Ecco il nostro vero, grande “compito” in questo tempo di Avvento : dare forza alla in noi alla speranza . Attendiamo Lui, solo Lui e, con Lui, ogni compimento .
Si chiedeva il santo abate cistercense Aelredo di Rievaulx (sec. XII): “Ma come può venire in cielo e in terra colui che già riempie entrambi ?” Aelredo risponde a se stesso con una frase del Quarto Evangelo: “Egli era nel mondo, eppure il mondo non lo riconobbe .” (cfr Gv 1,10). Insomma, come scrive Olivier Clément: “noi attendiamo colui che è già presente, come lo attendeva Maria alle sue ultime settimane di gravidanza!” Presente ma non ancora pienamente manifestato!
Ecco perché questo tempo è tempo di sobrietà : per non impedire ai nostri cuori di tendersi tutti nell’attesa e nella speranza . Infatti, ogni disordine e “sazietà” spegne il desiderio … e l’Avvento è tempo di desideri. Ogni ubriacatura è pienezza che distoglie l’attesa … si può essere “ubriachi” di tante e tante cose!
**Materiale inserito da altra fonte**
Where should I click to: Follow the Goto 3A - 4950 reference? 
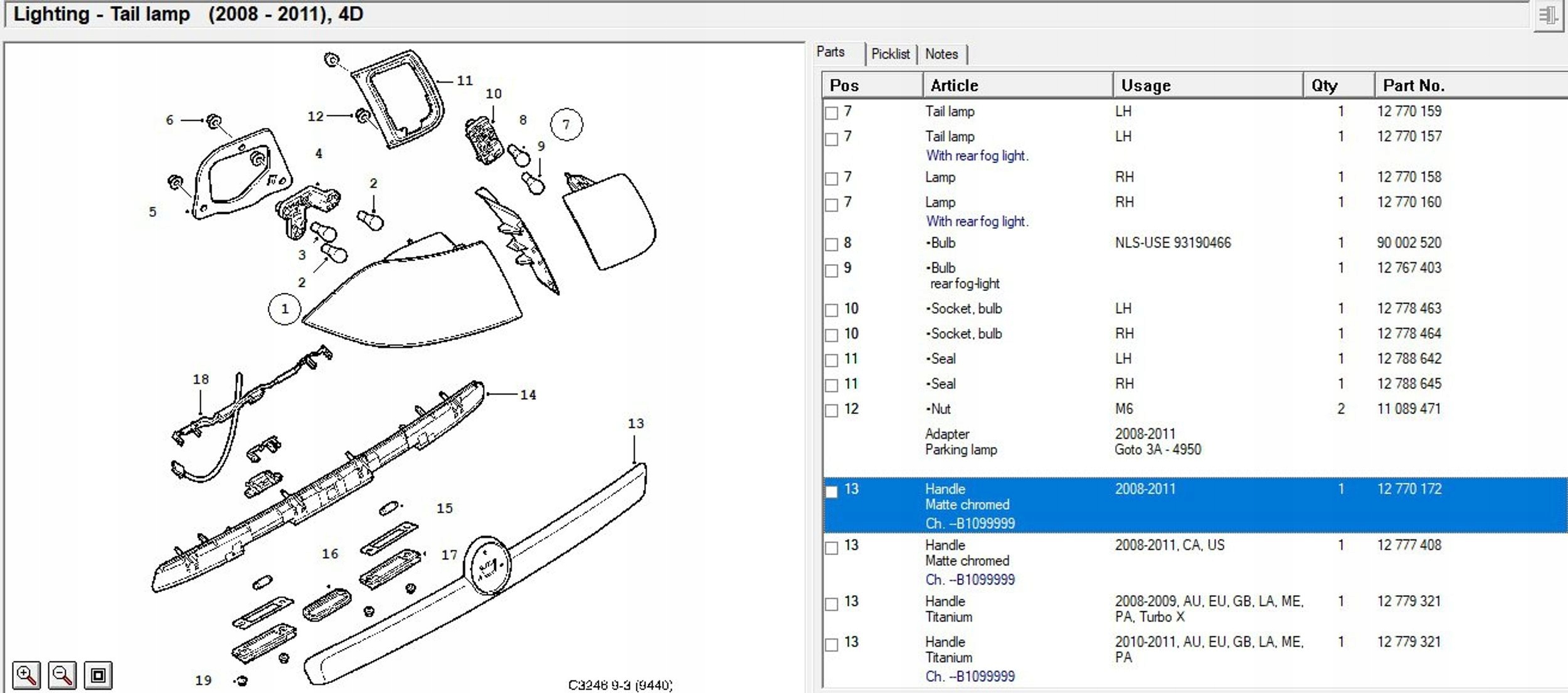(x=1157, y=450)
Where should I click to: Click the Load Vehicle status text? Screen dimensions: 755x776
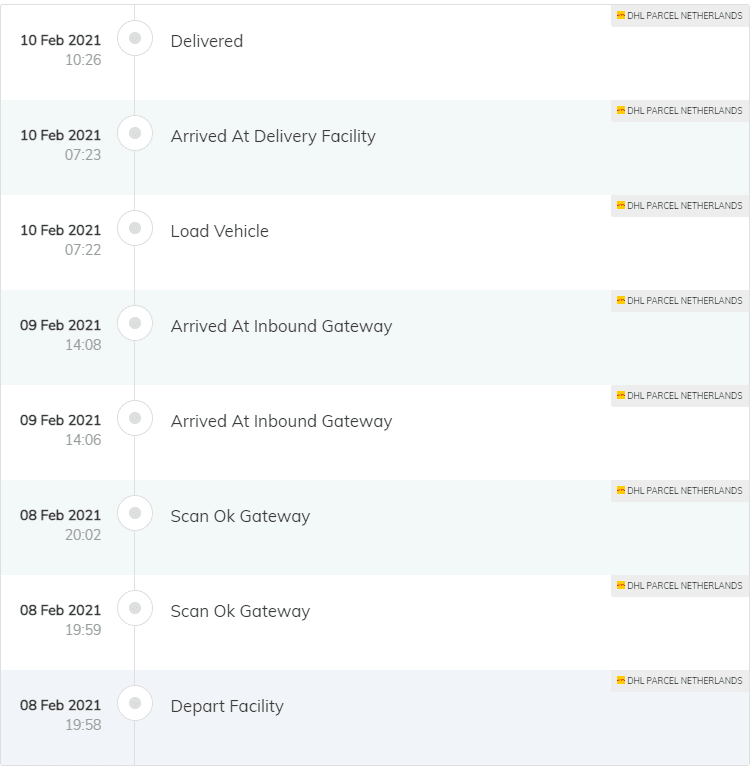pyautogui.click(x=219, y=231)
La certezza che anima l’Avvento è una sola: Lui tornerà!
Nel testo di Marco (che con il suo Evangelo sarà nostro compagno di viaggio e maestro in tutto questo anno!) Gesù ci consegna la certezza del suo ritorno con l’unica incognita del “quando”. L’incognita del “quando” è importante in quanto ci pone in uno stato di vigile attesa … sempre. Non ci si può dare vacanza da questa attesa.
Vigilare per attenderlo e per vivere a pieno la storia! Chi non vigila fa passare vita, se la fa scorrere addosso, vive ma non si accorge di vivere, si fa sommergere dagli eventi che vive perché li vive come un dormiveglia, come un “coma” in cui si vive ma non si vive.
L’appello alla vigilanza è allora appello alla vita!
Comprendiamo così che l’Avvento non è un tempo finalizzato alla liturgia! Non è solo “preparazione” per una “celebrazione”, è “celebrazione” che ci prepara ad un’altra “celebrazione” … celebrare , lo dicevamo già qualche tempo fa, non è un ricordare degli eventi santi ma è farli diventare vita, nostra vita. Il fine dell’Avvento, come quello di tutti i tempi liturgici, è la vita!
L’Avvento ci chiede di vivere con pienezza, con occhi attenti e cuore desto.